Definition of digital preservation
Digital preservation is the act of ensuring continued findability and access to digital material and maintaining it independently understandable and reusable by a designated community, and with evidence supporting its authenticity, for as long as necessary. Preservation actions include:
- Data cleaning
- Data validation
- Data documentation with descriptive metadata and preservation metadata (e.g. administrative and technical metadata)
- Assigning representational information (e.g. original file or derivatives)

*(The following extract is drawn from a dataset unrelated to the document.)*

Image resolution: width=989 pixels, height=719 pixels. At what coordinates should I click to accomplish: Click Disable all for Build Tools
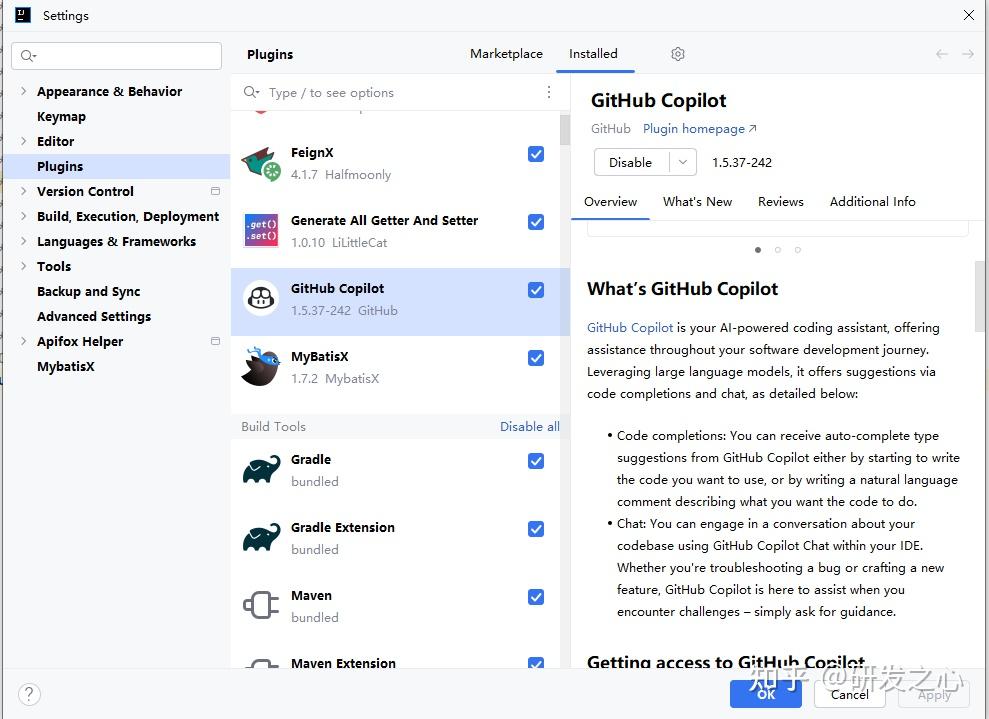529,426
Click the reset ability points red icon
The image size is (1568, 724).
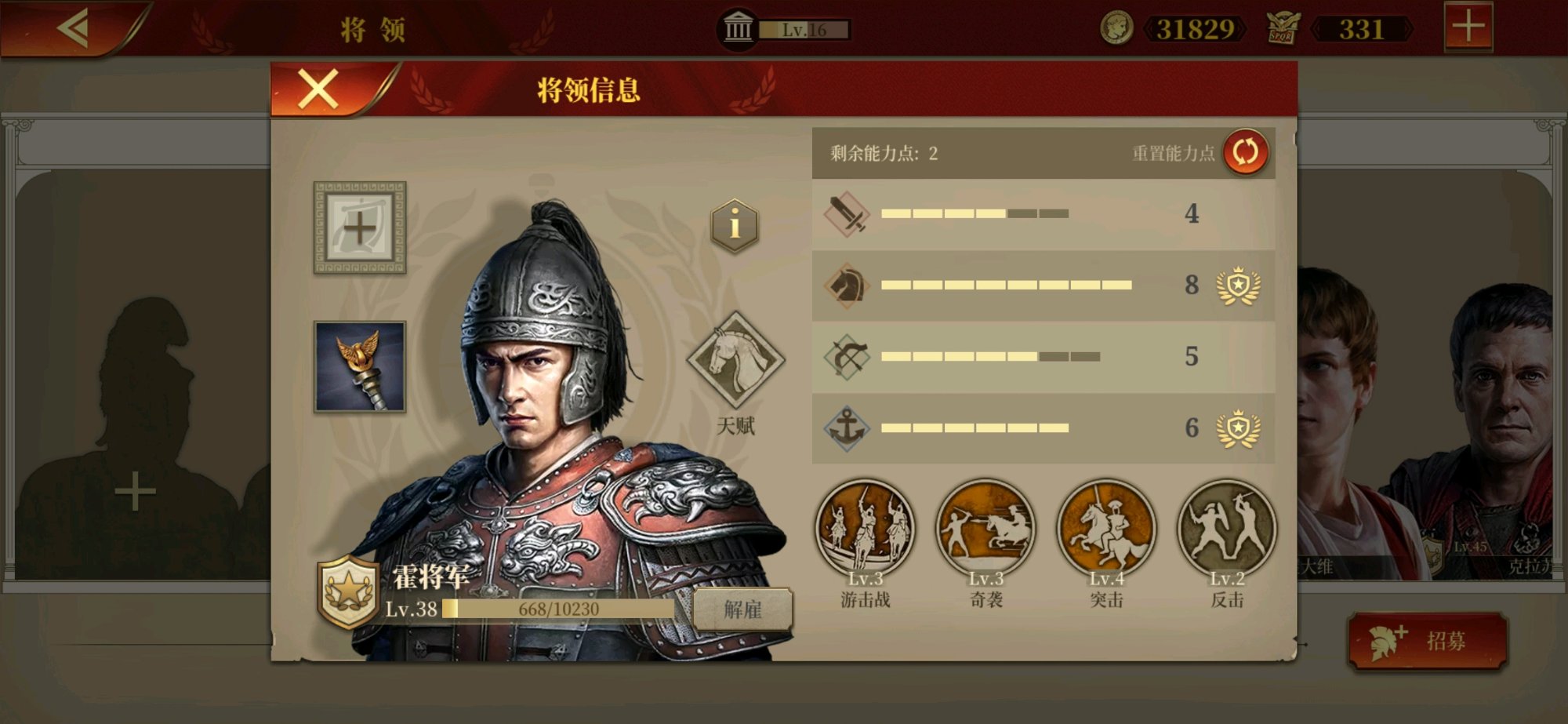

- Ensuring acceptable data structures or file formats
Selection of data to keep
To decide what data to keep, we recommend reading this how-to guide by Angus Whyte. The steps they suggest to make this decision are as follow:
- Step 1: identify reuse purposes that the data could fulfil. It is important to note that researchers depositing data are most likely not the users of the data (neither presently, nor in the future). Data, especially in dark archives, are only used if the data is no longer available in other ways. That means the intended user is probably part of a future designated community. Accordingly, the person deciding what data to keep should take the needs of this future designated community into account as far as possible.
- Step 2: identify data that must be kept considering legal or policy compliance risks, as well as funder requirements.
- Step 3: identify data that should be kept as it may have long-term value.
- Step 4: weigh up the costs and identify any need for external advice in case of shortfall in the budget.
- Step 5: complete the data appraisal, i.e. list what data must, should or could be kept to fulfil which potential reuse purposes and summarise any actions needed to prepare the data for deposit, or justification for not keeping it.
Digitally preserving research data is usually considered the task of institutions and infrastructures. That being said, researchers can prepare their data in a way that facilitates digital preservation:
- Preparing data in a way that facilitates digital preservation
- Documenting data with metadata and context information to ensure reusability over both the short- and long-term.
- Using well-known open formats with published specifications during the project phase.
- Following the 3-2-1 rule
- Keeping 3 copies of any important file
- Storing files on 2 different media types
- Keeping at least 1 copy off site.
Recommended preservation formats for research data
For digital preservation, it is recommended saving files in the original software format and in an additional recommended file format, i.e. a format that is:
- Open rather than proprietary
- Exportable to / unpackable into an open format (e.g. xlsx, docx, etc. can be unpacked into folders of xml files)
- In widespread use
- Simple (e.g. CSV rather than xlsx)
- Text-based (i.e. any file you can open with a text editor and read) rather than binary (e.g. txt files rather than doc files)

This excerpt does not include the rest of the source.